··· Given entries ···
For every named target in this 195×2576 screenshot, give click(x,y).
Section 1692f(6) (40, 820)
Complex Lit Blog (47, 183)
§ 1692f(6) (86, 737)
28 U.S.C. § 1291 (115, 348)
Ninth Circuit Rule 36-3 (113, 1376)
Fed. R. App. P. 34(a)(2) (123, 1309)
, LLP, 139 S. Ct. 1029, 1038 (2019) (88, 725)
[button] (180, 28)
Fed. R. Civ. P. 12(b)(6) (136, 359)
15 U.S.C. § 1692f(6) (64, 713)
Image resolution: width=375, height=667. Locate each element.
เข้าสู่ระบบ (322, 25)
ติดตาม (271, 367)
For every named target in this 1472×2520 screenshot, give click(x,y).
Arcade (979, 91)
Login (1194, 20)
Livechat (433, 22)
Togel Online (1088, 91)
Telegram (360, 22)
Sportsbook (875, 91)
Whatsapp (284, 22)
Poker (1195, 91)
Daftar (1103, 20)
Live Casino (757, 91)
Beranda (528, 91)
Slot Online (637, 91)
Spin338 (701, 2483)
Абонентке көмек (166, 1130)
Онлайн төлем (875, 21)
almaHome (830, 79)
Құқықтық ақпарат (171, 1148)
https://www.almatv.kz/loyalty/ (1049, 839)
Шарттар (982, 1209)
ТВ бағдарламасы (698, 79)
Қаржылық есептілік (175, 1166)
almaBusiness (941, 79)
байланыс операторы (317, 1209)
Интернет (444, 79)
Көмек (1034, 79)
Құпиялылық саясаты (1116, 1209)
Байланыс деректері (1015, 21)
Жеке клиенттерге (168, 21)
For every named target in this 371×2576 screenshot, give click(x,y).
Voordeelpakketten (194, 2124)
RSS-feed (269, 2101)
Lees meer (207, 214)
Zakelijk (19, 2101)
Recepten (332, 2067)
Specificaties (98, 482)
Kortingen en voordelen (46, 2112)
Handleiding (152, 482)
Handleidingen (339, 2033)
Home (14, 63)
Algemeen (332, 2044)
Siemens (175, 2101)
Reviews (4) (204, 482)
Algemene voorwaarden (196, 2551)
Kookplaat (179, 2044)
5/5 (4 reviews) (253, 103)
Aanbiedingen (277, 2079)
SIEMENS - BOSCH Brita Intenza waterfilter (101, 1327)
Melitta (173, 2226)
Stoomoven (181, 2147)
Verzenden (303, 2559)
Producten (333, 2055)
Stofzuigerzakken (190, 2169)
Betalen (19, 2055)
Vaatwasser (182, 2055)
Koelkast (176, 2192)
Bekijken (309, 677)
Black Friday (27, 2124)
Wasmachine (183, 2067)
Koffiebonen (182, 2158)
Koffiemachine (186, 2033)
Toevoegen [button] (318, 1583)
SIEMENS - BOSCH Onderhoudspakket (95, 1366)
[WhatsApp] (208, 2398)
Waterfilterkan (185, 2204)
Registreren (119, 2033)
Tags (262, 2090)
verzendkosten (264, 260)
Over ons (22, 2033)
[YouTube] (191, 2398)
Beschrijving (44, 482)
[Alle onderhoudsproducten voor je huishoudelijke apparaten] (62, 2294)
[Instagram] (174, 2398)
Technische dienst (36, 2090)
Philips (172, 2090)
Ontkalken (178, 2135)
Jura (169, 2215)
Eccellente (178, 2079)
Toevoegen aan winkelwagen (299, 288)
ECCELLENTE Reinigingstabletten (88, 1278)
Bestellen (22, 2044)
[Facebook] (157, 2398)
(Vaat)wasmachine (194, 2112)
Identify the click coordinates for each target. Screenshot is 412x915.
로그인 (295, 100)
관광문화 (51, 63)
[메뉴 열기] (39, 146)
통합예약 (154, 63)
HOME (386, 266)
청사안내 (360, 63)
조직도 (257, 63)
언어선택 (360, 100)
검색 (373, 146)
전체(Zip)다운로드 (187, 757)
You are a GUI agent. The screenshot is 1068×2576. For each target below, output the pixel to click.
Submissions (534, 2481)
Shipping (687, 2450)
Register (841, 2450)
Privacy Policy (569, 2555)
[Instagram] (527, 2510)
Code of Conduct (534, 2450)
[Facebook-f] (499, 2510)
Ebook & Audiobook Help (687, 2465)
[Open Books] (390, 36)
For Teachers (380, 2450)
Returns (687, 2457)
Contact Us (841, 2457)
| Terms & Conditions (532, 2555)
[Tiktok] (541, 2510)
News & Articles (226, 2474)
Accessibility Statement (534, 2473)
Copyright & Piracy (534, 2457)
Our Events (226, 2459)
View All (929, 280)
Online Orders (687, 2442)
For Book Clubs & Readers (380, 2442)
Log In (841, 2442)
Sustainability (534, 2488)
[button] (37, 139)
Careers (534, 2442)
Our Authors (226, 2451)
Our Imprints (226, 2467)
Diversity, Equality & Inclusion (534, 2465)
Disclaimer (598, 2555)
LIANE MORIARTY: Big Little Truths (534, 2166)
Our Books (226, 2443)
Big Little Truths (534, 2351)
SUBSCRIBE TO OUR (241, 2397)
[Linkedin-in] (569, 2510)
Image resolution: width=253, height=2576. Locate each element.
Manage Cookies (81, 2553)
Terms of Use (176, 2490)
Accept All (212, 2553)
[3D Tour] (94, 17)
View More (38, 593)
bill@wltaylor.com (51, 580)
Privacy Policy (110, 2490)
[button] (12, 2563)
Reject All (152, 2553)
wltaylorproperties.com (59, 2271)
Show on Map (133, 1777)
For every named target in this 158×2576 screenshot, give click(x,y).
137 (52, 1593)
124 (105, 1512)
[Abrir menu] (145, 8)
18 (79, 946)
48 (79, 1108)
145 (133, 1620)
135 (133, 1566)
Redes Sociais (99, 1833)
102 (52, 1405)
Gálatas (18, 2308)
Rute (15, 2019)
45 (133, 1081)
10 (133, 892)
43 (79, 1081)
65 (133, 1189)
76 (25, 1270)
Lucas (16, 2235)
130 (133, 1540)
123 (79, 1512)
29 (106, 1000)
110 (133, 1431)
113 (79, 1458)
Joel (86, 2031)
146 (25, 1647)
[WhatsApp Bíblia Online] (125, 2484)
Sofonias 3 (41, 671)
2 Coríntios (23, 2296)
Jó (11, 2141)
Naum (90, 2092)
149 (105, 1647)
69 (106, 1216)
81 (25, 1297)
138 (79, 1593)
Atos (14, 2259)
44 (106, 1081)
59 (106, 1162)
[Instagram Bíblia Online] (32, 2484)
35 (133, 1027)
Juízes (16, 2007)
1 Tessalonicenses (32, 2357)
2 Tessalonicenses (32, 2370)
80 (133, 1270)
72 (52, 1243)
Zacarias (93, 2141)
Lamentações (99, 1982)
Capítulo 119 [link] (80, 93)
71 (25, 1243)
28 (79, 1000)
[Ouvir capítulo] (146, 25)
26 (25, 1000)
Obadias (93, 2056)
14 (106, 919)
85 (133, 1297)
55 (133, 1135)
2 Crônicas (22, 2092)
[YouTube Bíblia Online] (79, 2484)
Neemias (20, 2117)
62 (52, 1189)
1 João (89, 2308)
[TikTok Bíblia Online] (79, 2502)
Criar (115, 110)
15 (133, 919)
···
> [What you should do]: Look above for the line that contains "검색 (373, 146)". Starting there, transcribe every line exactly until you have copied the line that contains "Our Imprints (226, 2467)".

> [Output for this task]:
검색 (373, 146)
전체(Zip)다운로드 (187, 757)
You are a GUI agent. The screenshot is 1068×2576. For each target below, output the pixel to click.
Submissions (534, 2481)
Shipping (687, 2450)
Register (841, 2450)
Privacy Policy (569, 2555)
[Instagram] (527, 2510)
Code of Conduct (534, 2450)
[Facebook-f] (499, 2510)
Ebook & Audiobook Help (687, 2465)
[Open Books] (390, 36)
For Teachers (380, 2450)
Returns (687, 2457)
Contact Us (841, 2457)
| Terms & Conditions (532, 2555)
[Tiktok] (541, 2510)
News & Articles (226, 2474)
Accessibility Statement (534, 2473)
Copyright & Piracy (534, 2457)
Our Events (226, 2459)
View All (929, 280)
Online Orders (687, 2442)
For Book Clubs & Readers (380, 2442)
Log In (841, 2442)
Sustainability (534, 2488)
[button] (37, 139)
Careers (534, 2442)
Our Authors (226, 2451)
Our Imprints (226, 2467)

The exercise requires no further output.